Comparison with MQuAKE-T and MQuAKE-CF-3k: The accuracy of MeLLo and PokeMQA on CompKe is significantly lower, proving that CompKe is more challenging.
Parametric methods (ROME/MEMIT) collapse sharply when the batch edit size \(k \geq 100\).
Memory-based methods (MeLLo/PokeMQA) experience a gradual decline.

Key Findings¶

Parametric methods outperform memory-based methods on small models: MEMIT (22.43) \(\gg\) MeLLo (3.83) on Qwen2.5-3B. This is because smaller models exhibit weaker instruction-following capabilities, making the decomposed reasoning required by memory-based methods difficult to execute.
Memory-based methods are more robust on large models: MeLLo (47.05) leads by a wide margin on GPT-3.5-turbo.
Overfitting in parametric methods: MEMIT seems to score high on small models, but in reality, the model indiscriminately outputs newly injected knowledge (overfitting), leading to an artificially inflated Aug.
Omission phenomenon in MeLLo: When decomposing questions, MeLLo often skips logical intersection steps because the original prompt demonstrations do not contain such operations.
Catastrophic effects of batch editing: Parametric methods almost completely collapse when \(k \geq 100\), producing incoherent outputs.

Highlights & Insights¶

Fills an important gap in knowledge editing evaluation: Methodatically introduces one-to-many relations, logical operations, and addition/deletion edit types for the first time.
Reveals the interaction effect between methods and model scales: Parametric methods are suitable for smaller models, whereas memory-based methods require strong reasoning capabilities.
Deep analysis of the overfitting and omission phenomena provides directions for future method designs.
Rigorous dataset design: The 6-step construction pipeline includes conflict detection and quality filtering.

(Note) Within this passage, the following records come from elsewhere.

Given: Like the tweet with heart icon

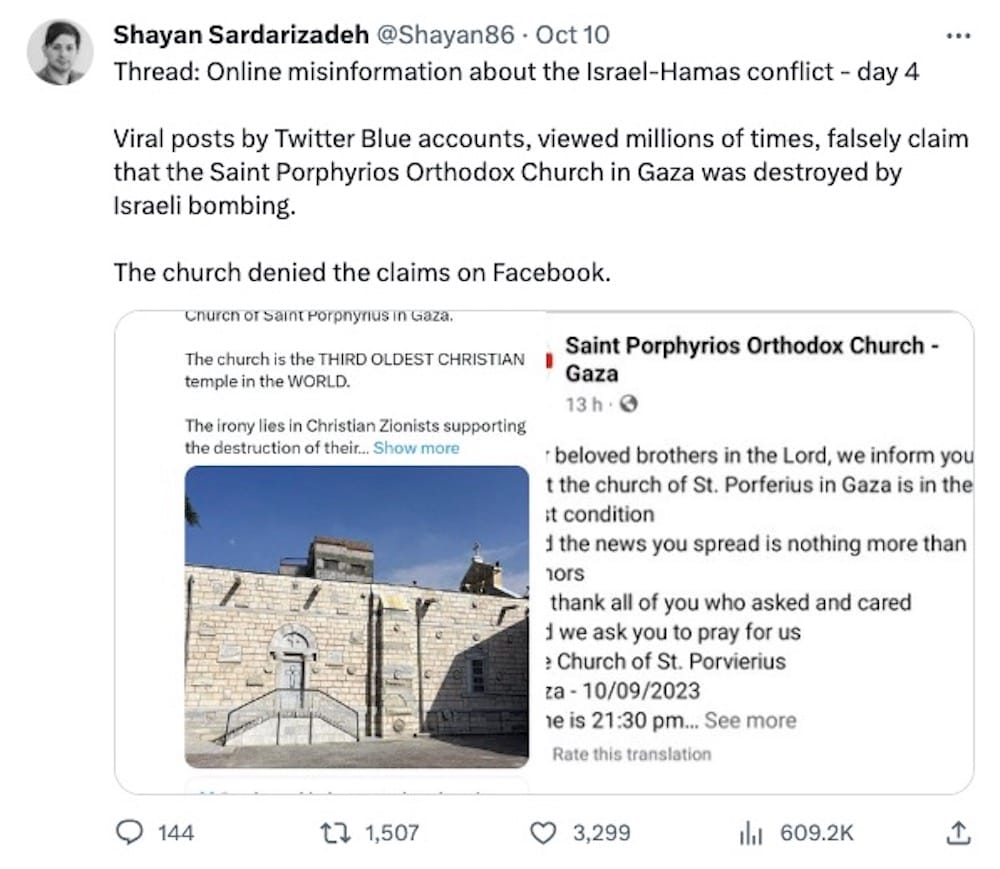Looking at the screenshot, I should click(x=542, y=832).
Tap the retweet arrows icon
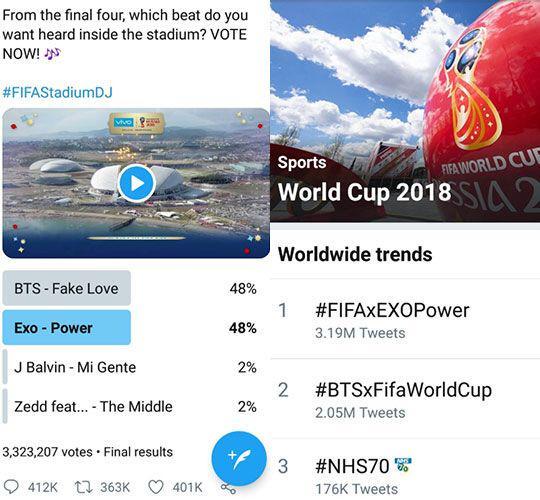The image size is (540, 500). tap(83, 487)
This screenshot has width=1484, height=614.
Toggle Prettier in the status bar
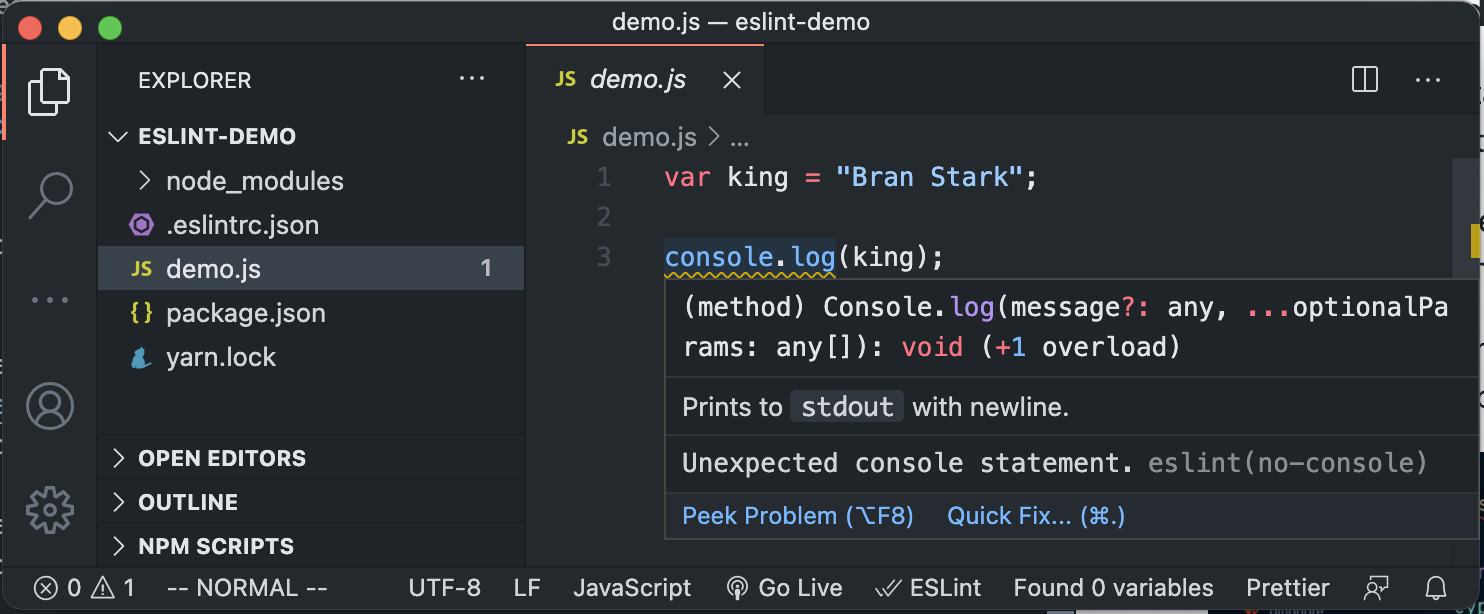pos(1288,588)

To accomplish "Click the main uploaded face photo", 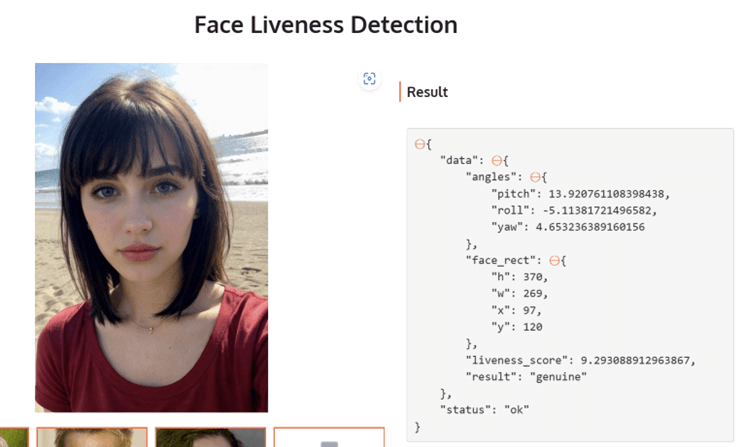I will pos(151,237).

Limitations & Future Work¶

Realism of edits: Counterfactual edits are introduced randomly, which may not align with the distribution of real-world knowledge changes.
Limited relation types: Only one-to-one and one-to-many relations are involved, leaving many-to-many and many-to-one relations uncovered.
Limited evaluated methods: Only four KE methods were tested, leaving newer approaches (such as GRACE or IKE) untested on CompKe.
Scalable directions: Future versions can introduce more complex scenarios such as temporal edit chains and multi-round continuous editing.

CompKe vs MQuAKE: MQuAKE only supports linear multi-hop, one-to-one substitutions, whereas CompKe covers graph-structured reasoning, logical operations, and addition/deletion/modification operations.
Insights for knowledge editing methods: (1) Parametric methods need to solve the catastrophic forgetting in batch editing; (2) Memory-based methods require a more robust question decomposition mechanism.
Inspiration: The coverage of prompt examples directly determines decomposition quality—MeLLo misses intersections precisely because of insufficient examples.

Rating¶

Novelty: ⭐⭐⭐⭐ — The combination of complex reasoning and KE provides a novel and meaningful evaluation perspective.
Experimental Thoroughness: ⭐⭐⭐⭐ — 5 models \(\times\) 4 methods \(\times\) 4 batch sizes, paired with detailed case analysis.
Writing Quality: ⭐⭐⭐⭐ — Rigorous formalization and clear example-driven explanations.
Value: ⭐⭐⭐⭐⭐ — Plays an important role in driving the KE community forward; the benchmark holds long-term utility.